There is also unresolved debate about whether plateaus are primarily a neural phenomenon at all, or whether they reflect the body defending a biologically determined set point through multiple redundant mechanisms that no single drug intervention can fully override. Research into set-point biology has been running for decades without producing a clear therapeutic target, and some obesity researchers are sceptical that addressing any one piece of the neural signaling puzzle will produce meaningfully better outcomes at the population level.
What Comes Next
The most immediate clinical implication of the NIH findings is the potential for combination approaches. If PDE4 inhibition can extend and intensify the cAMP response to GLP-1 activation, roflumilast or next-generation PDE4 inhibitors might extend the duration of effective weight loss on semaglutide before a plateau is reached. Roflumilast is already an approved drug, used for severe chronic obstructive pulmonary disease, which means its safety profile is well characterised and clinical trials for obesity indications could move relatively quickly.
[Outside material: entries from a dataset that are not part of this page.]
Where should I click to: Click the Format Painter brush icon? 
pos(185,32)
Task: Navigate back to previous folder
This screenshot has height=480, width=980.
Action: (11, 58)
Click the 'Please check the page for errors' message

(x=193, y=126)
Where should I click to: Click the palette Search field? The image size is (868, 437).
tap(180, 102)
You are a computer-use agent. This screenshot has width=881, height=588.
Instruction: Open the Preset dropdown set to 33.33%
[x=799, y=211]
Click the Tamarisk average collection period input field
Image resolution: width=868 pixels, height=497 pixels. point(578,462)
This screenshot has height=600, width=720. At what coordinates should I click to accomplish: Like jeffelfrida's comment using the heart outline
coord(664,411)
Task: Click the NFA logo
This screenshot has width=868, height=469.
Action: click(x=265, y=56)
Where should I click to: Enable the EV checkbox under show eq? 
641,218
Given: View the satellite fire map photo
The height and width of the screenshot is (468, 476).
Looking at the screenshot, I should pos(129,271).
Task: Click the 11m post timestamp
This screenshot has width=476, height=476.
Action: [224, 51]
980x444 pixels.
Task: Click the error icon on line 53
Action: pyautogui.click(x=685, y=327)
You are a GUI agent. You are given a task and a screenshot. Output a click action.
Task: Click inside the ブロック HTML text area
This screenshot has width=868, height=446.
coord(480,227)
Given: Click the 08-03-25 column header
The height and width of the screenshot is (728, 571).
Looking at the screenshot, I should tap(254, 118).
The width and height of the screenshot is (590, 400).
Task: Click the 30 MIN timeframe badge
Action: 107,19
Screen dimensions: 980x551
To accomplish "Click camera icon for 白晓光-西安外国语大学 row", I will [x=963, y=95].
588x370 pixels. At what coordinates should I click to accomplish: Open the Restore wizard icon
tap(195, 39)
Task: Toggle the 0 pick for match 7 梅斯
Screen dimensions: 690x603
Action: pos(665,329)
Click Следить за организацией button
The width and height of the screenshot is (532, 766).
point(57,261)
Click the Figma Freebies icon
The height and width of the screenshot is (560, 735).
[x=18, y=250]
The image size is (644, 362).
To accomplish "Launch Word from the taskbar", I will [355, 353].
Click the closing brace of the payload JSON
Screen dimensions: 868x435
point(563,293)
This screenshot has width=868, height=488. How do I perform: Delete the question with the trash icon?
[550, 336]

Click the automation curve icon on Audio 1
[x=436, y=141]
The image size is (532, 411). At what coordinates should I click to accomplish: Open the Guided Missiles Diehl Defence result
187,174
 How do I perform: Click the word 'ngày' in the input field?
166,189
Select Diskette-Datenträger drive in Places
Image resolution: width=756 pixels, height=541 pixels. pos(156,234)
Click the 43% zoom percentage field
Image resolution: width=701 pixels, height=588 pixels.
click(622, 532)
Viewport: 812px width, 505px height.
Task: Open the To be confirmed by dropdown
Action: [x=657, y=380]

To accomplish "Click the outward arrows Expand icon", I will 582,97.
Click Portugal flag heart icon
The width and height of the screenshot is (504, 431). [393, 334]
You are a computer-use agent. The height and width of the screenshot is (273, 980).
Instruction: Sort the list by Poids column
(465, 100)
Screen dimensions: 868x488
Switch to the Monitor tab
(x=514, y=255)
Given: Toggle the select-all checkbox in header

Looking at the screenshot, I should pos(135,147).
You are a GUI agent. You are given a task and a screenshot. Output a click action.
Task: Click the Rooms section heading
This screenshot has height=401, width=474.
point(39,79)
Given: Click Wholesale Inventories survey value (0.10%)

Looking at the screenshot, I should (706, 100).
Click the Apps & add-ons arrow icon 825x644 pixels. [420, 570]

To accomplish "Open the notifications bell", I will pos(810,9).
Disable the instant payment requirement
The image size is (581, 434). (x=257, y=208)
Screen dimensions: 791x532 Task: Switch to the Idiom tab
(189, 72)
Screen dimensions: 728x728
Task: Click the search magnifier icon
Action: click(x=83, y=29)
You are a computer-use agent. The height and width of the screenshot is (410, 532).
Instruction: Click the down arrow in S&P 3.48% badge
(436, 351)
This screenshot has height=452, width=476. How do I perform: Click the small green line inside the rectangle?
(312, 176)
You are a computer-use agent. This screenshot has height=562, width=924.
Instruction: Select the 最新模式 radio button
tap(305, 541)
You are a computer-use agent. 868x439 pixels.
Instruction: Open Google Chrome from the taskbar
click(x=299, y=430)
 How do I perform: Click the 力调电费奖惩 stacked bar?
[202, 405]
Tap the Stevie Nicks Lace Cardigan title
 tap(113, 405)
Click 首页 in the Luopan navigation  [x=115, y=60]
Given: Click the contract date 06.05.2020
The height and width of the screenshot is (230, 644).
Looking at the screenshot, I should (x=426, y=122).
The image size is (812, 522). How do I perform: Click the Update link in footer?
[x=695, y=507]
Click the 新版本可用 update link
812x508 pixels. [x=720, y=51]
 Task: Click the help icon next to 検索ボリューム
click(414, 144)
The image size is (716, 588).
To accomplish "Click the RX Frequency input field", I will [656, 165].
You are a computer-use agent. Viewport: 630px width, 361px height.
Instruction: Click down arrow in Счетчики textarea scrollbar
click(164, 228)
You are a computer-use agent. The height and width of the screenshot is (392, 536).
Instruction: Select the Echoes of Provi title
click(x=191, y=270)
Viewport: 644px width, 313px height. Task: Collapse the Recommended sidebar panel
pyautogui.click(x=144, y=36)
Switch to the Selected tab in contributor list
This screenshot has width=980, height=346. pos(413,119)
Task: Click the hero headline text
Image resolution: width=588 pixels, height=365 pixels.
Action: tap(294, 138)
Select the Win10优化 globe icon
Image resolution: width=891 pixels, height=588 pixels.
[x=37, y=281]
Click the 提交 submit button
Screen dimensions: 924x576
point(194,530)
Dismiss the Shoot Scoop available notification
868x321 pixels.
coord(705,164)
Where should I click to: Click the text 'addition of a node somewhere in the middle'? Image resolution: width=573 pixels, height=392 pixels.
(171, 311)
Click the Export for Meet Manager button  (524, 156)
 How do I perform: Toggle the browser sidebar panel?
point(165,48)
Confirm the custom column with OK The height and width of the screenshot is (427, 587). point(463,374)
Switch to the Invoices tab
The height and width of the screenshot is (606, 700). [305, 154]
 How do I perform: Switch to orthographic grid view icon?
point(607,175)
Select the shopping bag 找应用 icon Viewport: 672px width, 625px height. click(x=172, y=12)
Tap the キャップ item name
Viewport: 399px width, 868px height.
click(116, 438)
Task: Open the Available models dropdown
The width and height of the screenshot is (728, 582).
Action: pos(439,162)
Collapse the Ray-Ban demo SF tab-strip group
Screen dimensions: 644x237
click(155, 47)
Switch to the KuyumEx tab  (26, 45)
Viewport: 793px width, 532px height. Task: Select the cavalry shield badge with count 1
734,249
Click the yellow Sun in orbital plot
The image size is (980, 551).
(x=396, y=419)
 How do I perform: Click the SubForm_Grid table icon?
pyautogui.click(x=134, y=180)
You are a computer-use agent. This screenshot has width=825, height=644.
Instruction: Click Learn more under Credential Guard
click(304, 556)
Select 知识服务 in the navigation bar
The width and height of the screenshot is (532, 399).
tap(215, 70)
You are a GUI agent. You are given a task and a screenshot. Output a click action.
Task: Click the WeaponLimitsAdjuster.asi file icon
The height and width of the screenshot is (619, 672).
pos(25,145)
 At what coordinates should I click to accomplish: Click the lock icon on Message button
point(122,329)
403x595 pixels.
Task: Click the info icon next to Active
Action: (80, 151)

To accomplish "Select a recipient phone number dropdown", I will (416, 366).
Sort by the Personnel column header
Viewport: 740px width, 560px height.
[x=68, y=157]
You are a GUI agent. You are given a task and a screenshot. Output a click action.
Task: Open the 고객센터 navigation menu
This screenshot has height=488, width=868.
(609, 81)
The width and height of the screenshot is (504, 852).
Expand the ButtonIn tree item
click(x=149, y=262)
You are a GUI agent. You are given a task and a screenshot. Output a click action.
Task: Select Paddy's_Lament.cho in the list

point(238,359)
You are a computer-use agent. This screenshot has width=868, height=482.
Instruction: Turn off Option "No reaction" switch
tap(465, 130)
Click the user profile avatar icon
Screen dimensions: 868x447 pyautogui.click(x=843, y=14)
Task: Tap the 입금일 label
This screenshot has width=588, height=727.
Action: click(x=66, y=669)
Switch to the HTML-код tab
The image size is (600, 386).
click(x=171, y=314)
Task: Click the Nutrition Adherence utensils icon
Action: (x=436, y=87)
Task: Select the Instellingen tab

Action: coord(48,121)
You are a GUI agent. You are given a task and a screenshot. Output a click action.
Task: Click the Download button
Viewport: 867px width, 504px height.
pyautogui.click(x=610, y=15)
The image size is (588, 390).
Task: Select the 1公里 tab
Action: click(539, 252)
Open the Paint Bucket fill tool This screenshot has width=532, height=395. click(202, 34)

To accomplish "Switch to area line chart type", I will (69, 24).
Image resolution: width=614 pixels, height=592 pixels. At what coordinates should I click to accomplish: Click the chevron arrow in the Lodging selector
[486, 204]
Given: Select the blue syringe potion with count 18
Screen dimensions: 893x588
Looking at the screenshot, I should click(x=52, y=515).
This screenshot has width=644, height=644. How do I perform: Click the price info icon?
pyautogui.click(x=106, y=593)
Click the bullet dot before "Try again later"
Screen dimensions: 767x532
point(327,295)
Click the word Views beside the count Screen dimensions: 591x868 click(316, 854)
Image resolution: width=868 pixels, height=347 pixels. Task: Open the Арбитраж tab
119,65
The broader significance is what the NIH team’s imaging approach represents for the field. The ability to watch individual neurons respond to a drug in real time, tracking intracellular signaling at the level of molecules rather than observing only behavioural outcomes, provides a new resolution of observation that prior obesity research lacked. The question of why GLP-1 weight loss drugs stop working for so many patients is not fully answered by this week’s paper. But the tools to answer it, in much finer detail than was previously possible, are now clearly in view.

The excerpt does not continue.